Now, clearly, Gov. McAuliffe is not a kooky climate science denier or anything awful like that. Nor is he in any way hostile to clean energy, from what I have seen. The problem is that there’s simply no way to reconcile support for things like offshore drilling and continued reliance on coal with taking effective measures to head of man-made global warming disaster. And, frankly, even if there were no such thing as global warming, it should be utterly unacceptable to blow up mountains and destroy entire ecosystems (while making the people who live there both sicker and poorer) for coal. Just as it should be utterly unacceptable to risk devastating oil spills off Virginia’s beautiful, and economically crucial, coast (and Cheseapeake Bay).

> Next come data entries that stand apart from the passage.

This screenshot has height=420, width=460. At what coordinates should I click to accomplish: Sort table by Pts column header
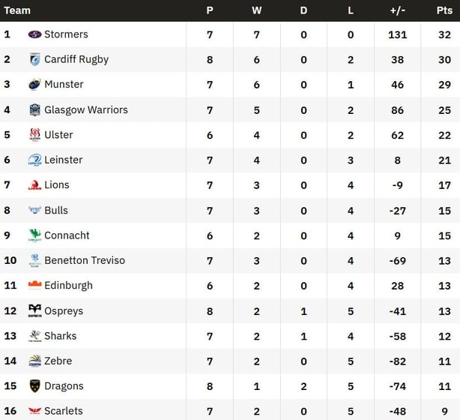pos(444,11)
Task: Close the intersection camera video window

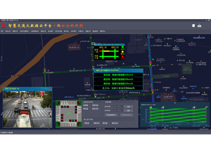Action: tap(50, 88)
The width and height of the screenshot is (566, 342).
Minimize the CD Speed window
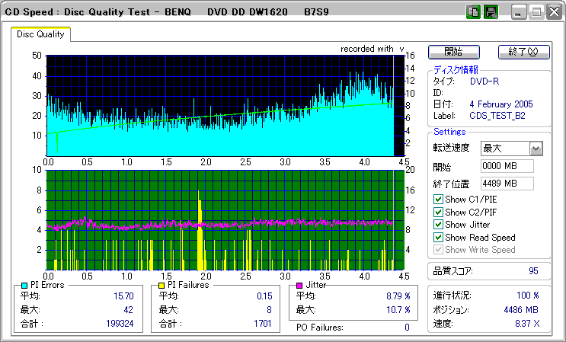(520, 12)
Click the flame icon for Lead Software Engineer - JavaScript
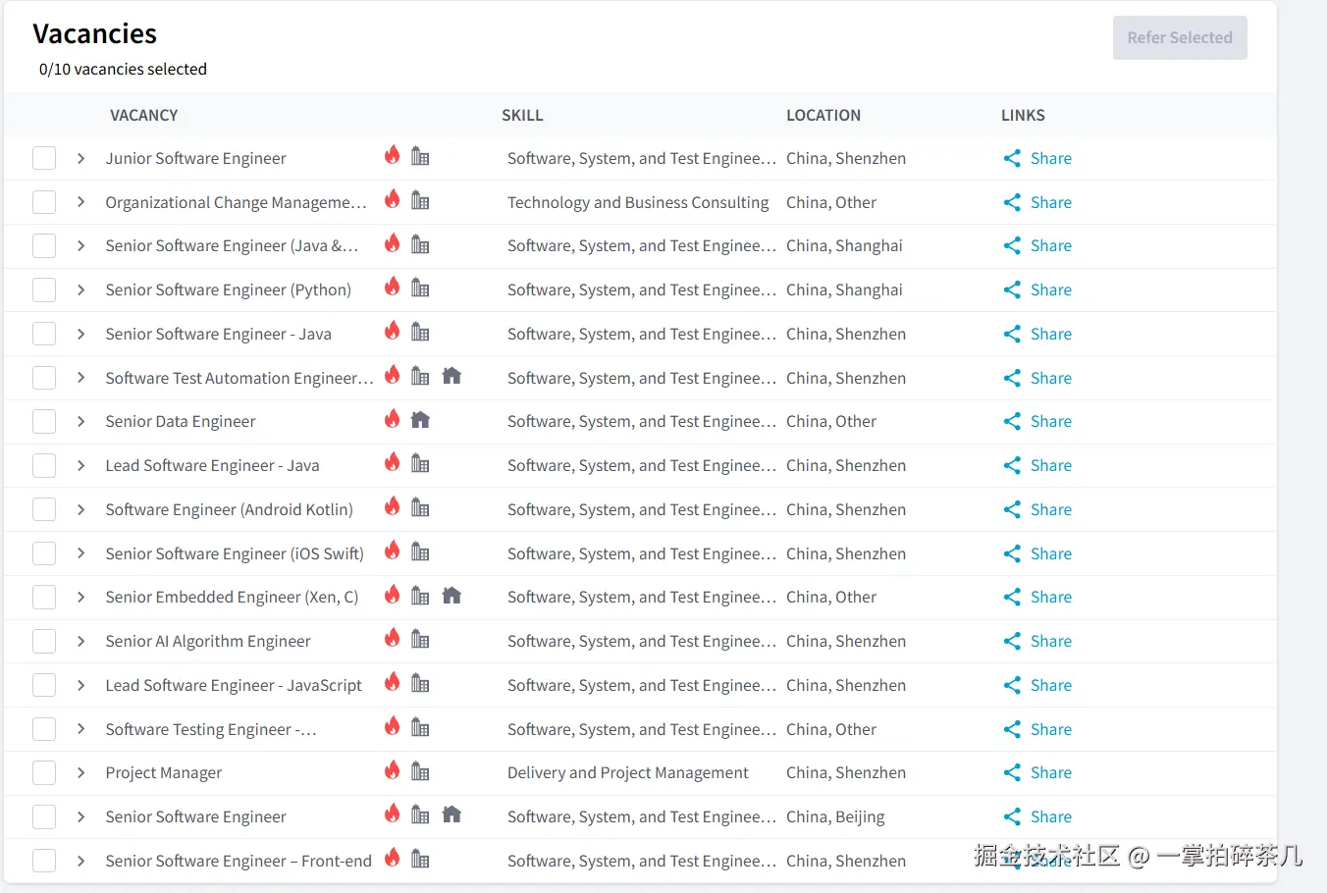This screenshot has height=893, width=1327. (x=392, y=682)
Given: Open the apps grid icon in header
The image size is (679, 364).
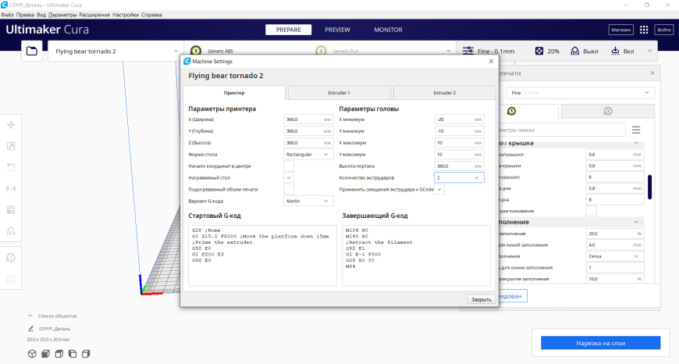Looking at the screenshot, I should 644,30.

Finally, of course, the fact is that clean energy is rapidly becoming a better deal, purely on economic/cost grounds (e.g., see Three Graphics from Lazard Study Show How Competitive Clean Energy’s Gotten, than fossil fuels, not even taking into account the massive, taxpayer-funded corporate welfare the fossil fuel companies receive, nor the failure to “price in” the enormous environmental and health-related “externalities” that fossil fuels entail. We know that energy efficiency is by far the cheapest form of energy – “negawatts,” the energy you never have to produce. We also know that onshore wind is cheaper than coal and natural gas (in terms of its “Unsubsidized Levelized Cost of Energy”) right now, with the cost of both solar and wind falling fast. In sum, given the economics alone, it makes essentially no sense whatsoever to invest any further in 19th and 20th century fossil fuel technologies. When you factor in the environmental and health “externalities” of fossil fuels, it makes even less than “no sense.”

Unless, of course, you are a fossil fuel company or fossil-fuel-heavy utility that wants to hold on to their profitable entrenched, “incumbent” status as long as possible. But just because they want to milk a few more years of profit out of despoiling the environment doesn’t mean we have to enable their greed-above-all, screw-the-planet behavior. And there’s certainly no reason why Virginia’s governor shouldn’t send them that message, loud and clear — while moving up the rankings from “orange” to “green” in the process.